# [GIVEN ENTRIES]
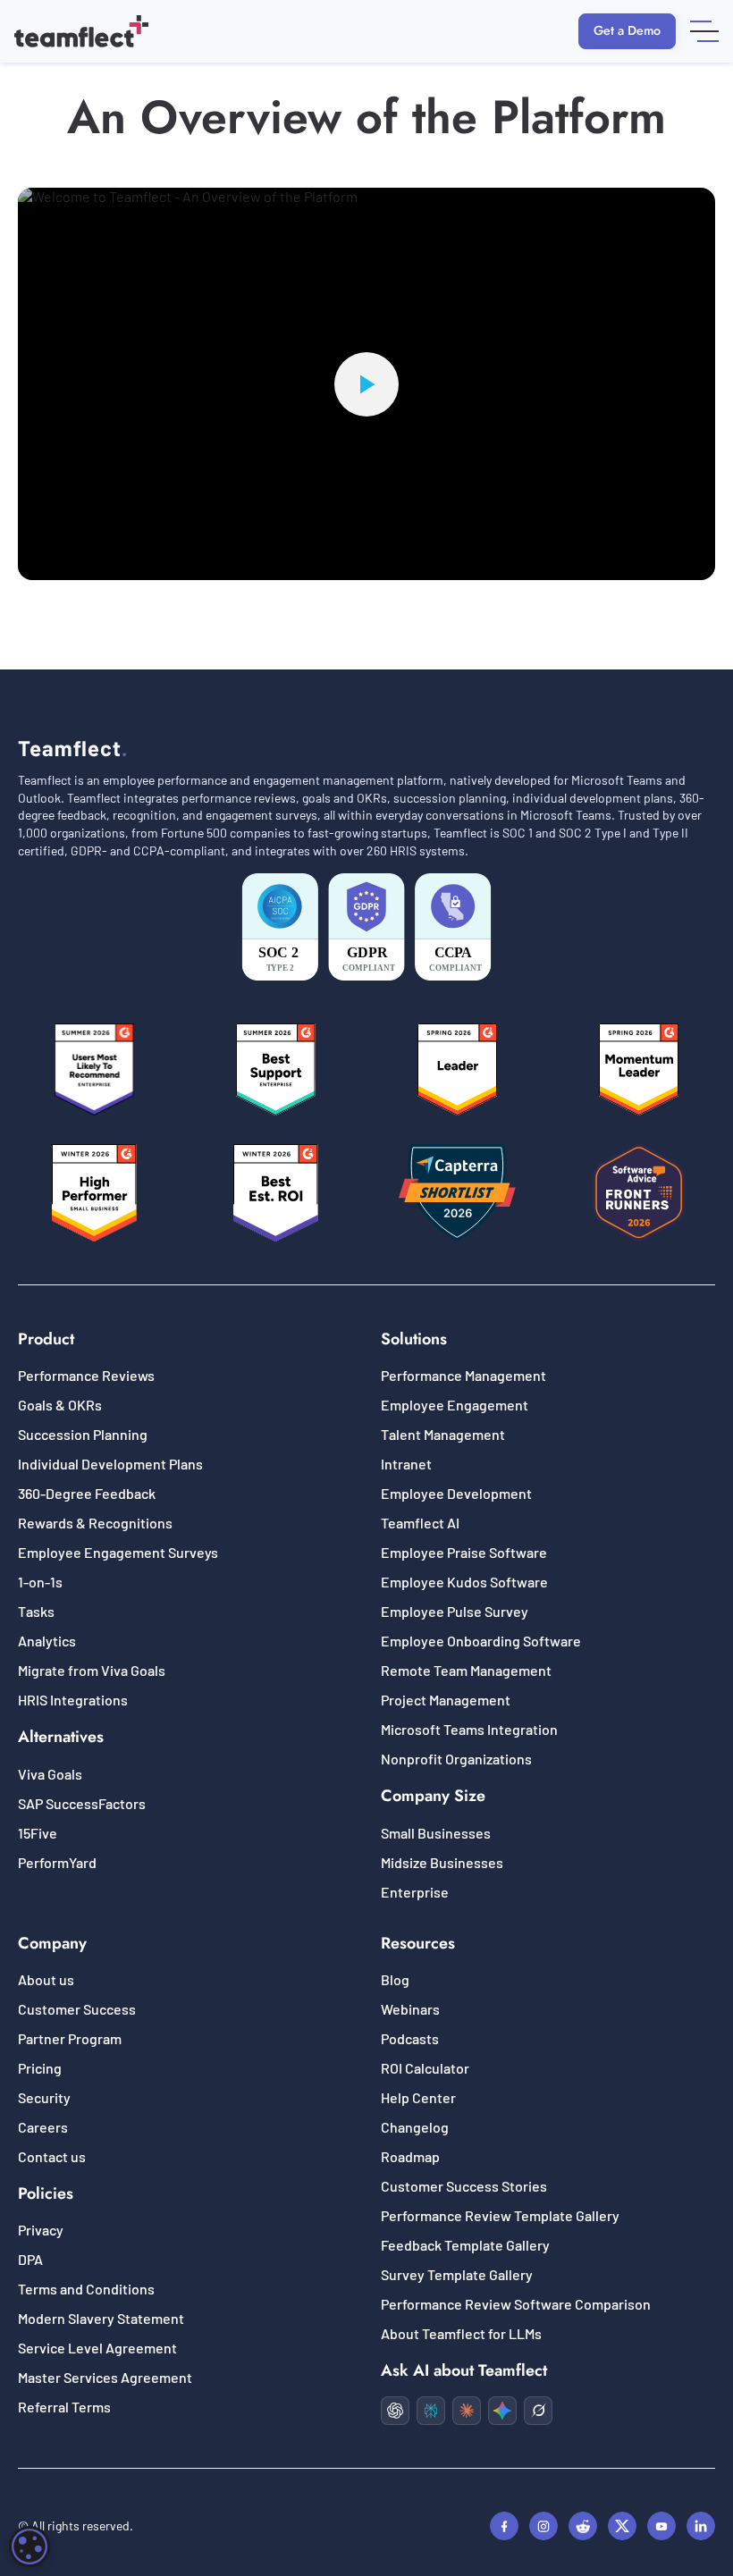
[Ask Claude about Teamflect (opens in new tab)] (466, 2410)
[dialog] (29, 2546)
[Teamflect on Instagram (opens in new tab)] (543, 2526)
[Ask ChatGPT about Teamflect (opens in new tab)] (395, 2410)
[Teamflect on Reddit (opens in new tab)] (583, 2526)
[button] (704, 31)
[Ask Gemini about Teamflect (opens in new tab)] (502, 2410)
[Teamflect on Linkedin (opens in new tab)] (701, 2526)
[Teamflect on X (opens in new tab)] (622, 2526)
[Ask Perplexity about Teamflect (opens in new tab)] (431, 2410)
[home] (81, 31)
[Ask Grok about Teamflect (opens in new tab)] (538, 2410)
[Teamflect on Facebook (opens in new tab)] (504, 2526)
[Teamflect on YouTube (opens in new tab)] (661, 2526)
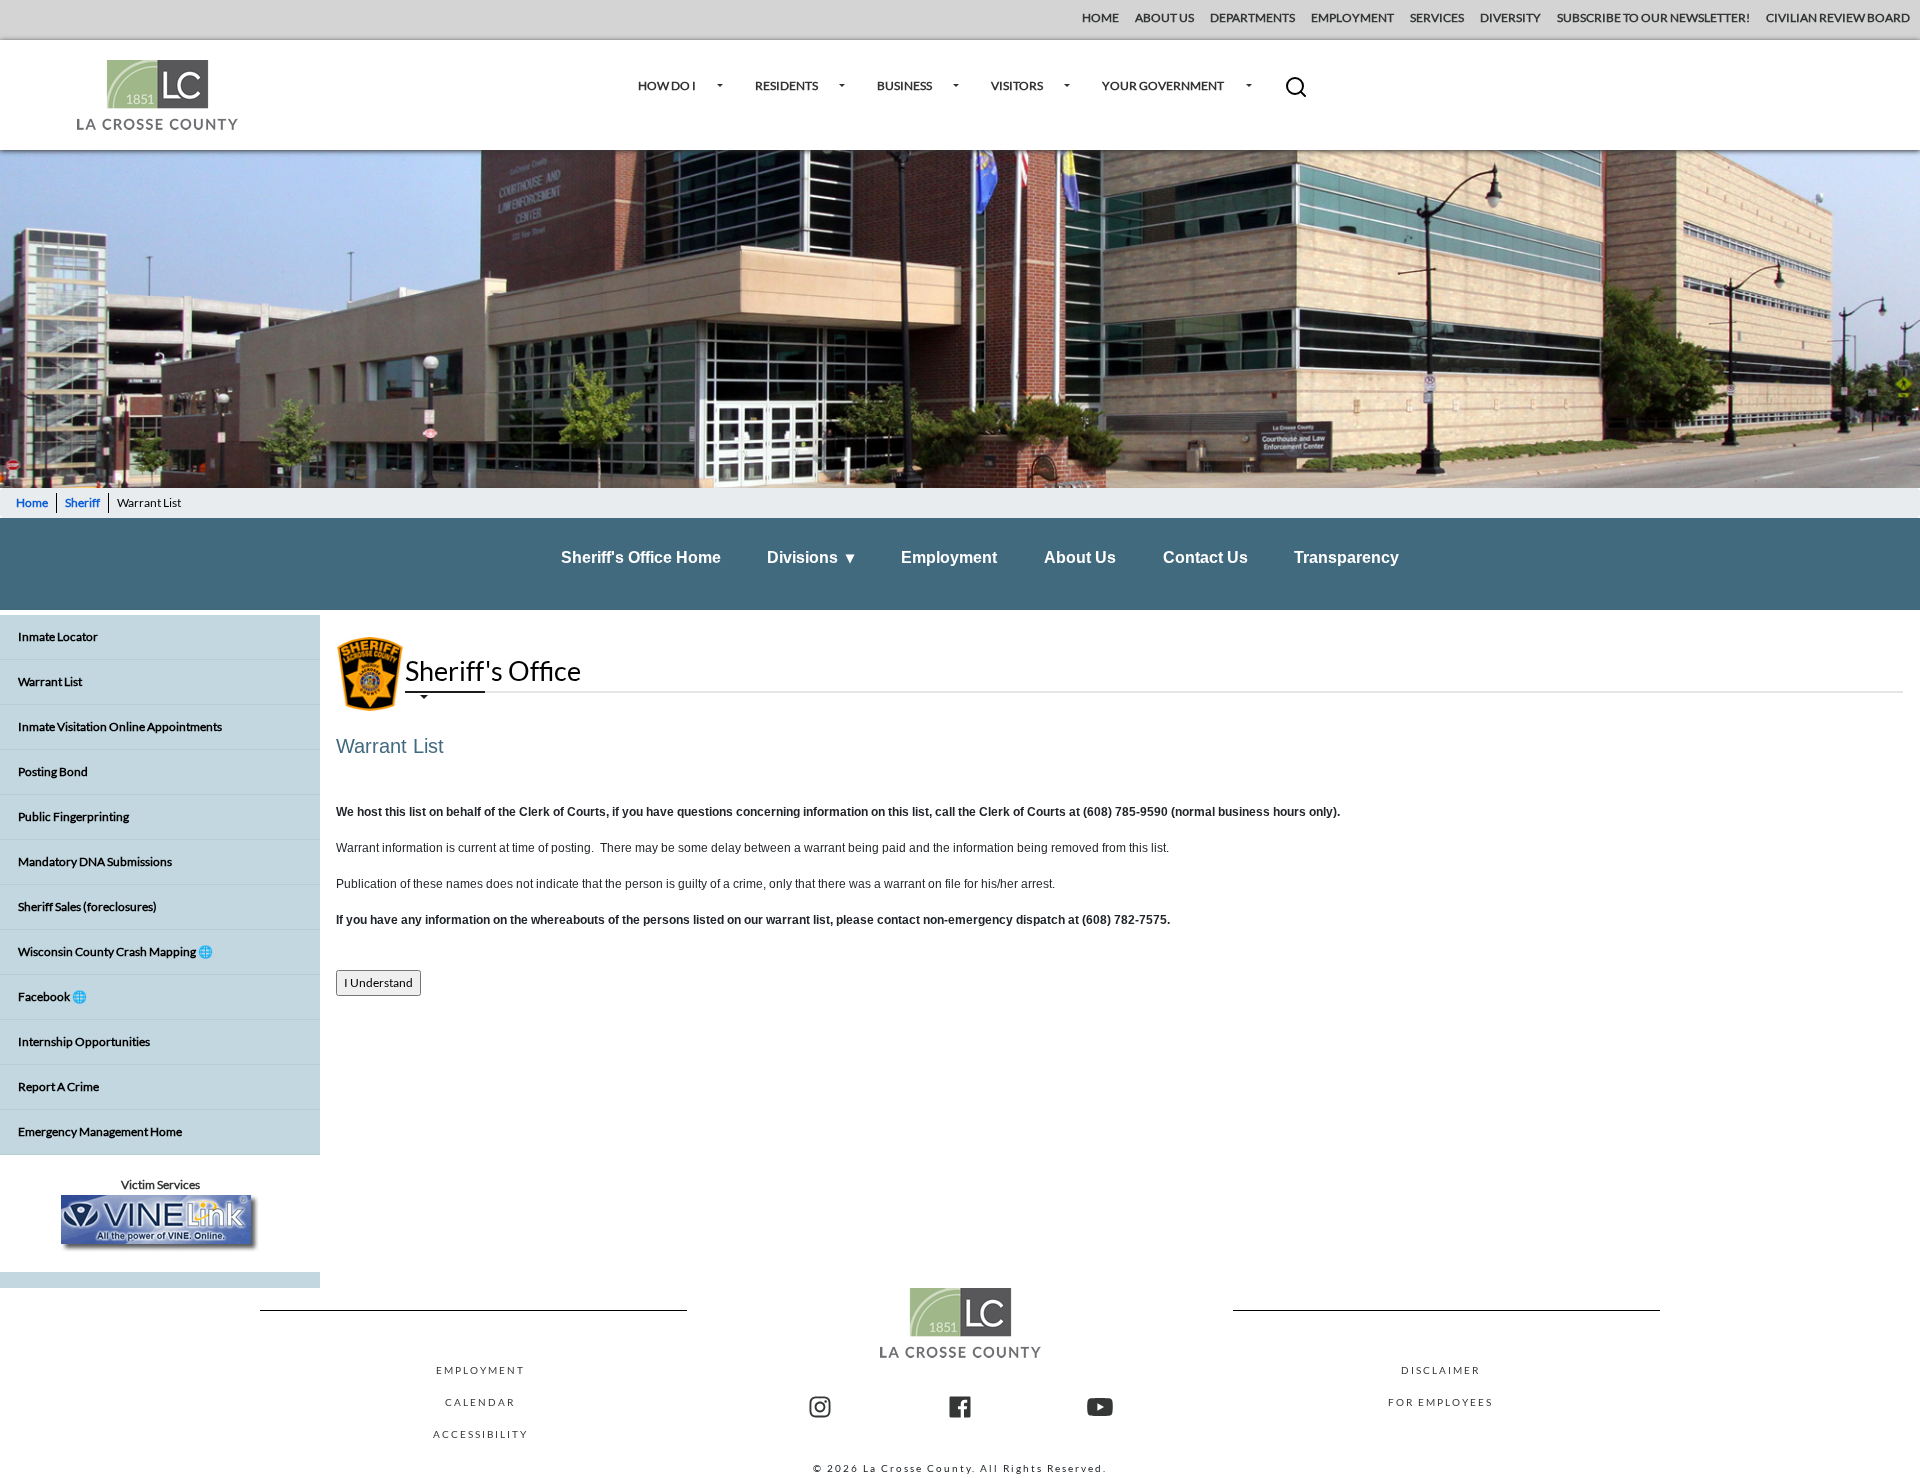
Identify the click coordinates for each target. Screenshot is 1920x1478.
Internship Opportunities (84, 1041)
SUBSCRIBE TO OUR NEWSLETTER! (1653, 17)
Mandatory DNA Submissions (95, 861)
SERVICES (1437, 17)
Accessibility (480, 1434)
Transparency (1346, 557)
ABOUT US (1164, 17)
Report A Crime (58, 1086)
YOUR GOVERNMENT (1163, 85)
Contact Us (1205, 557)
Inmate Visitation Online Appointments (120, 726)
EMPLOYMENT (1352, 17)
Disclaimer (1440, 1370)
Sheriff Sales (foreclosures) (87, 906)
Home (32, 502)
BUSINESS (904, 85)
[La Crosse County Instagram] (820, 1408)
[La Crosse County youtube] (1100, 1408)
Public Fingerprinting (73, 816)
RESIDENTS (786, 85)
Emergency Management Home (100, 1131)
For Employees (1440, 1402)
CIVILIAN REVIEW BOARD (1839, 17)
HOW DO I (667, 85)
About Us (1080, 557)
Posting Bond (53, 771)
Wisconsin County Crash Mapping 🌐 (115, 951)
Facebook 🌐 (52, 996)
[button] (1296, 94)
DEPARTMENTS (1252, 17)
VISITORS (1017, 85)
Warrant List (50, 681)
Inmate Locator (58, 636)
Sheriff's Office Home (641, 557)
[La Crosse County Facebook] (960, 1408)
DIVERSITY (1510, 17)
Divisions (810, 557)
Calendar (480, 1402)
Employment (949, 557)
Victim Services (160, 1184)
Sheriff (82, 502)
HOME (1100, 17)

# [WHAT IS EXPECTED]
Exactly as they stand, set down all of the entries above, minus every picture.

# [RESULT FOR THIS EXERCISE]
[Ask Claude about Teamflect (opens in new tab)] (466, 2410)
[dialog] (29, 2546)
[Teamflect on Instagram (opens in new tab)] (543, 2526)
[Ask ChatGPT about Teamflect (opens in new tab)] (395, 2410)
[Teamflect on Reddit (opens in new tab)] (583, 2526)
[button] (704, 31)
[Ask Gemini about Teamflect (opens in new tab)] (502, 2410)
[Teamflect on Linkedin (opens in new tab)] (701, 2526)
[Teamflect on X (opens in new tab)] (622, 2526)
[Ask Perplexity about Teamflect (opens in new tab)] (431, 2410)
[home] (81, 31)
[Ask Grok about Teamflect (opens in new tab)] (538, 2410)
[Teamflect on Facebook (opens in new tab)] (504, 2526)
[Teamflect on YouTube (opens in new tab)] (661, 2526)
Identify the click coordinates for each target. Screenshot is 1920x1478.
Internship Opportunities (84, 1041)
SUBSCRIBE TO OUR NEWSLETTER! (1653, 17)
Mandatory DNA Submissions (95, 861)
SERVICES (1437, 17)
Accessibility (480, 1434)
Transparency (1346, 557)
ABOUT US (1164, 17)
Report A Crime (58, 1086)
YOUR GOVERNMENT (1163, 85)
Contact Us (1205, 557)
Inmate Visitation Online Appointments (120, 726)
EMPLOYMENT (1352, 17)
Disclaimer (1440, 1370)
Sheriff Sales (foreclosures) (87, 906)
Home (32, 502)
BUSINESS (904, 85)
[La Crosse County Instagram] (820, 1408)
[La Crosse County youtube] (1100, 1408)
Public Fingerprinting (73, 816)
RESIDENTS (786, 85)
Emergency Management Home (100, 1131)
For Employees (1440, 1402)
CIVILIAN REVIEW BOARD (1839, 17)
HOW DO I (667, 85)
About Us (1080, 557)
Posting Bond (53, 771)
Wisconsin County Crash Mapping 🌐 (115, 951)
Facebook 🌐 (52, 996)
[button] (1296, 94)
DEPARTMENTS (1252, 17)
VISITORS (1017, 85)
Warrant List (50, 681)
Inmate Locator (58, 636)
Sheriff's Office Home (641, 557)
[La Crosse County Facebook] (960, 1408)
DIVERSITY (1510, 17)
Divisions (810, 557)
Calendar (480, 1402)
Employment (949, 557)
Victim Services (160, 1184)
Sheriff (82, 502)
HOME (1100, 17)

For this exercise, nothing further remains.